To really understand what is going on, it is essential to look at state-level data. After all, it is the individual states, through the Electoral College, that ultimately choose the next president.
In years past, it was very hard to get state-level poll data. Few state polls were taken, and their results were mostly available only to political professionals. But now there are good state-level polls in almost every state. These can be used to give a much more accurate electoral vote count than can be inferred from national polls.
Fortunately, there are several Web sites that compile national and state-level polls on a daily basis and even draw electoral vote maps that are revised whenever new data is available.

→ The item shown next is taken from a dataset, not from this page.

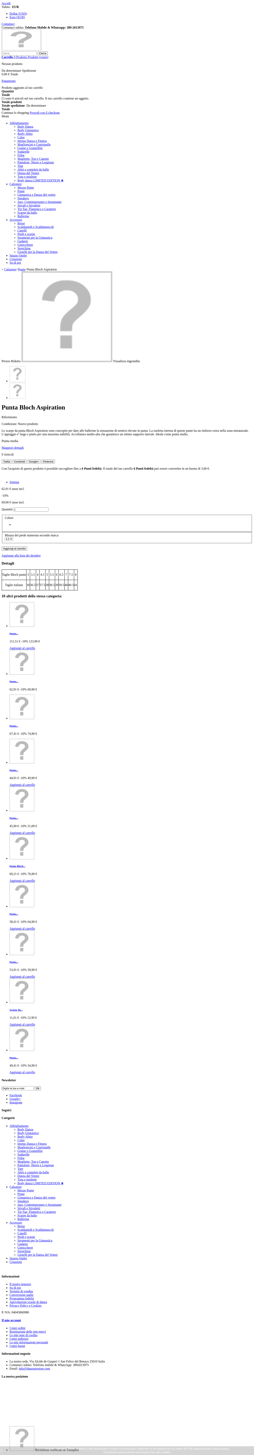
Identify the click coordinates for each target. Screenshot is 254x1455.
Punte (21, 191)
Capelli (22, 230)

As I have mentioned in previous columns, one of my favorites is a site called RealClearPolitics.com. It is really a one-stop shopping site for all the latest poll data -- national and state-level. One thing this Web site does that is helpful is to calculate an average of the latest national polls. In effect, they create a poll sample much larger than that in any single poll, which reduces both volatility and error.
Because national polls tend to be conducted by media organizations, they seldom report any polls other than their own. One consequence of this is that every media organization asks the same exact questions as other polls that appeared the day before. This adds nothing to our knowledge unless we read only one paper.
Thus, we have poll after poll after poll telling us what the president's job approval is, but very few polls asking in-depth questions about important policy questions. On those rare occasions when such questions are asked, they tend to be so poorly worded that one cannot draw any meaningful conclusions from them.
Fortunately, because of the Internet, anyone with a computer can get easy access to national polls, read the questions for themselves and draw their own conclusions. For this, I rely on PollingReport.com, a free site with every recent national poll on any subject that has been polled. It is extraordinarily useful.
Unfortunately, PollingReport charges for access to state polls. But there are a number of sites that now have state-level data for major political races. RealClearPolitics is one. Others are Tripias.com and Electoral-vote.com. Both will automatically draw electoral vote maps of the United States so that one can easily see how the presidential race is breaking out geographically. Similar data is also available on some newspaper Web sites, such as that of the Los Angeles Times.
Poll data isn't the only useful electoral information now available on the Internet. There are also several sites with in-depth information about financial contributions to major candidates. The best known is OpenSecrets.org, which is operated by the Center for Responsive Politics. It is a simple matter to look up anyone's name and find out to whom they have made campaign contributions in this or recent election cycles.
WhiteHouseforSale.org is another useful Web site for campaign contributions. One can easily find all the biggest contributors to George Bush or John Kerry -- a useful way to find the names of future Cabinet secretaries and such. Fundrace.org takes the data another step and organizes political contribution data geographically so that one can find out which candidates one's own neighbors are contributing to. Maps are provide for a few big cities so that one can see which neighborhoods tilt toward Bush and which ones tilt toward Kerry.
With these kinds of resources, it is now possible for anyone to have almost as much information as the people running the Bush or Kerry campaigns. Using this information, it is even possible to make money. There are several sites where one can bet real money on the election.
The oldest is the Iowa Electronic Market at the University of Iowa. It was originally set up to teach students about futures markets, but it is now used by political professionals to see what markets are saying about their candidates. Lately, they have been showing Bush with a 2 to 1 lead over Kerry.
Two other sites where one can also bet on the presidential election are TradeSports.com and Intrade.com. They also show Bush with a comfortable lead as this is written.
In sum, you, too, can be a political professional, make prognostications and even make money on politics if you want to. The tools are all there on the Internet.